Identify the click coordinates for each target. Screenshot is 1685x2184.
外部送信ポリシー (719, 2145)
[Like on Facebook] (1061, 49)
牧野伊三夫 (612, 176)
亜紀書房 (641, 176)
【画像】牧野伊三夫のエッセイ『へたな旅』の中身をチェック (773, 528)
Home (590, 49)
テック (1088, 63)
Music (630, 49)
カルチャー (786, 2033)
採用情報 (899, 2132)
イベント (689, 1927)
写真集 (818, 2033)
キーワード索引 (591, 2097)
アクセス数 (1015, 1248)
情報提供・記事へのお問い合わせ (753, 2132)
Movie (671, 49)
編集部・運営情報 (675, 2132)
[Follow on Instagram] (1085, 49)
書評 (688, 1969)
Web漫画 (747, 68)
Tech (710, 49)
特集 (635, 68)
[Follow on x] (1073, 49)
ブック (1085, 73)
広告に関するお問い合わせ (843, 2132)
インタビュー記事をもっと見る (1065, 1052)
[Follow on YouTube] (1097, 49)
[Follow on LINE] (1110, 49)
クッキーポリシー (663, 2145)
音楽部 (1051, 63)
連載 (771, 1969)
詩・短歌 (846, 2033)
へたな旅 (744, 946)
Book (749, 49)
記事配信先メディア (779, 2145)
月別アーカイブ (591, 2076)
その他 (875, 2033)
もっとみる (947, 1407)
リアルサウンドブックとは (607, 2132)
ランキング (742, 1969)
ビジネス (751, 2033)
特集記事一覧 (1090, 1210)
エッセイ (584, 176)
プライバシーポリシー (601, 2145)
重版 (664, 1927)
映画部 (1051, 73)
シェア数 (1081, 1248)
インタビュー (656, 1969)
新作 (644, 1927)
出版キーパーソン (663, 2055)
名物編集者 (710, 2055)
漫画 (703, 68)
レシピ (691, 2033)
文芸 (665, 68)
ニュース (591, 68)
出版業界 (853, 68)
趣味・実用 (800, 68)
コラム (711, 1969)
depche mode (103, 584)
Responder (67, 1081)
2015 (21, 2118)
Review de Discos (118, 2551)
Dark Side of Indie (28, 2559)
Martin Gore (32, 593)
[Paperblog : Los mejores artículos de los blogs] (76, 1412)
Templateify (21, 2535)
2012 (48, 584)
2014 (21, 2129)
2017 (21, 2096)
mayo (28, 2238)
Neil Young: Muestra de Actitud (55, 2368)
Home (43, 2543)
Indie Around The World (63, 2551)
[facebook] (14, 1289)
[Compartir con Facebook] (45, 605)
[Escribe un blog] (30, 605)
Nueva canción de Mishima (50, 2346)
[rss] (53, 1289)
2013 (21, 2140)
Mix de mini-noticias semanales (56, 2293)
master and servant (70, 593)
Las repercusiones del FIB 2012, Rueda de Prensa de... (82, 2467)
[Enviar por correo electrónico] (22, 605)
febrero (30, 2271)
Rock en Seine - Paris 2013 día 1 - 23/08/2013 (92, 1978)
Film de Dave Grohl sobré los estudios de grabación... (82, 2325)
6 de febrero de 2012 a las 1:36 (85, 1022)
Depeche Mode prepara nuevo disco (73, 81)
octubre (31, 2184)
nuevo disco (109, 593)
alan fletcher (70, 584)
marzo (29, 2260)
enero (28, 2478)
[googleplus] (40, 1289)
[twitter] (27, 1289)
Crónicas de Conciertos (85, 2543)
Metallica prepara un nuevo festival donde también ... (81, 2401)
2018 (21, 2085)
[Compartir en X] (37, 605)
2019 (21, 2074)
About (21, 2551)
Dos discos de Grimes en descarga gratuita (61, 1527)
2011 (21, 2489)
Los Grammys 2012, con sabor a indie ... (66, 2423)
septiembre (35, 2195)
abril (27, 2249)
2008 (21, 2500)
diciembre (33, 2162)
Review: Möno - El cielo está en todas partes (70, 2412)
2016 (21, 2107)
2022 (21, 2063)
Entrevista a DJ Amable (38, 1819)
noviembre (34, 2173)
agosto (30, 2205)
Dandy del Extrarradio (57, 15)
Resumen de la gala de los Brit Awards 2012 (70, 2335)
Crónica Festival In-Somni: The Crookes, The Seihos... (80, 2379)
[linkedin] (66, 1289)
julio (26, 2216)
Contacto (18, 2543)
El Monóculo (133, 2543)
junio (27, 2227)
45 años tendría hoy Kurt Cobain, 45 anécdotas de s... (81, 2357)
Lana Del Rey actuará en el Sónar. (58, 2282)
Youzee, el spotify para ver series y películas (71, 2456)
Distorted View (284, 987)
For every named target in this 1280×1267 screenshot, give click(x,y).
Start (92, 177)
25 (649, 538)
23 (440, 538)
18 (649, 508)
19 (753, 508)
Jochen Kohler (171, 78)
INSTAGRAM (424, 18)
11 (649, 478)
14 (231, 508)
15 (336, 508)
========================================================================
### TASK TO COMPLETE
Write every entry out again. Keep each one exact.

### OUTPUT BELOW
Identify the click coordinates for each target. Screenshot is 1685x2184.
外部送信ポリシー (719, 2145)
[Like on Facebook] (1061, 49)
牧野伊三夫 (612, 176)
亜紀書房 (641, 176)
【画像】牧野伊三夫のエッセイ『へたな旅』の中身をチェック (773, 528)
Home (590, 49)
テック (1088, 63)
Music (630, 49)
カルチャー (786, 2033)
採用情報 (899, 2132)
イベント (689, 1927)
写真集 (818, 2033)
キーワード索引 (591, 2097)
アクセス数 (1015, 1248)
情報提供・記事へのお問い合わせ (753, 2132)
Movie (671, 49)
編集部・運営情報 (675, 2132)
[Follow on Instagram] (1085, 49)
書評 (688, 1969)
Web漫画 (747, 68)
Tech (710, 49)
特集 (635, 68)
[Follow on x] (1073, 49)
ブック (1085, 73)
広告に関するお問い合わせ (843, 2132)
インタビュー記事をもっと見る (1065, 1052)
[Follow on YouTube] (1097, 49)
[Follow on LINE] (1110, 49)
クッキーポリシー (663, 2145)
音楽部 (1051, 63)
連載 (771, 1969)
詩・短歌 (846, 2033)
へたな旅 (744, 946)
Book (749, 49)
記事配信先メディア (779, 2145)
月別アーカイブ (591, 2076)
その他 (875, 2033)
もっとみる (947, 1407)
リアルサウンドブックとは (607, 2132)
ランキング (742, 1969)
ビジネス (751, 2033)
特集記事一覧 (1090, 1210)
エッセイ (584, 176)
プライバシーポリシー (601, 2145)
重版 (664, 1927)
映画部 (1051, 73)
シェア数 (1081, 1248)
インタビュー (656, 1969)
新作 (644, 1927)
出版キーパーソン (663, 2055)
名物編集者 (710, 2055)
漫画 (703, 68)
レシピ (691, 2033)
文芸 (665, 68)
ニュース (591, 68)
出版業界 (853, 68)
趣味・実用 (800, 68)
コラム (711, 1969)
depche mode (103, 584)
Responder (67, 1081)
2015 (21, 2118)
Review de Discos (118, 2551)
Dark Side of Indie (28, 2559)
Martin Gore (32, 593)
[Paperblog : Los mejores artículos de los blogs] (76, 1412)
Templateify (21, 2535)
2012 (48, 584)
2014 (21, 2129)
2017 (21, 2096)
mayo (28, 2238)
Neil Young: Muestra de Actitud (55, 2368)
Home (43, 2543)
Indie Around The World (63, 2551)
[facebook] (14, 1289)
[Compartir con Facebook] (45, 605)
[Escribe un blog] (30, 605)
Nueva canción de Mishima (50, 2346)
[rss] (53, 1289)
2013 (21, 2140)
Mix de mini-noticias semanales (56, 2293)
master and servant (70, 593)
Las repercusiones del FIB 2012, Rueda de Prensa de... (82, 2467)
[Enviar por correo electrónico] (22, 605)
febrero (30, 2271)
Rock en Seine - Paris 2013 día 1 - 23/08/2013 (92, 1978)
Film de Dave Grohl sobré los estudios de grabación... (82, 2325)
6 de febrero de 2012 a las 1:36 (85, 1022)
Depeche Mode prepara nuevo disco (73, 81)
octubre (31, 2184)
nuevo disco (109, 593)
alan fletcher (70, 584)
marzo (29, 2260)
enero (28, 2478)
[googleplus] (40, 1289)
[twitter] (27, 1289)
Crónicas de Conciertos (85, 2543)
Metallica prepara un nuevo festival donde también ... (81, 2401)
2018 (21, 2085)
[Compartir en X] (37, 605)
2019 (21, 2074)
About (21, 2551)
Dos discos de Grimes en descarga gratuita (61, 1527)
2011 (21, 2489)
Los Grammys 2012, con sabor a indie ... (66, 2423)
septiembre (35, 2195)
abril (27, 2249)
2008 (21, 2500)
diciembre (33, 2162)
Review: Möno - El cielo está en todas partes (70, 2412)
2016 (21, 2107)
2022 (21, 2063)
Entrevista a DJ Amable (38, 1819)
noviembre (34, 2173)
agosto (30, 2205)
Dandy del Extrarradio (57, 15)
Resumen de la gala de los Brit Awards 2012 (70, 2335)
Crónica Festival In-Somni: The Crookes, The Seihos... (80, 2379)
[linkedin] (66, 1289)
julio (26, 2216)
Contacto (18, 2543)
El Monóculo (133, 2543)
junio (27, 2227)
45 años tendría hoy Kurt Cobain, 45 anécdotas de s... (81, 2357)
Lana Del Rey actuará en el Sónar. (58, 2282)
Youzee, el spotify para ver series y películas (71, 2456)
Distorted View (284, 987)
For every named target in this 1280×1267 screenshot, give click(x,y).
Start (92, 177)
25 (649, 538)
23 (440, 538)
18 (649, 508)
19 (753, 508)
Jochen Kohler (171, 78)
INSTAGRAM (424, 18)
11 (649, 478)
14 (231, 508)
15 (336, 508)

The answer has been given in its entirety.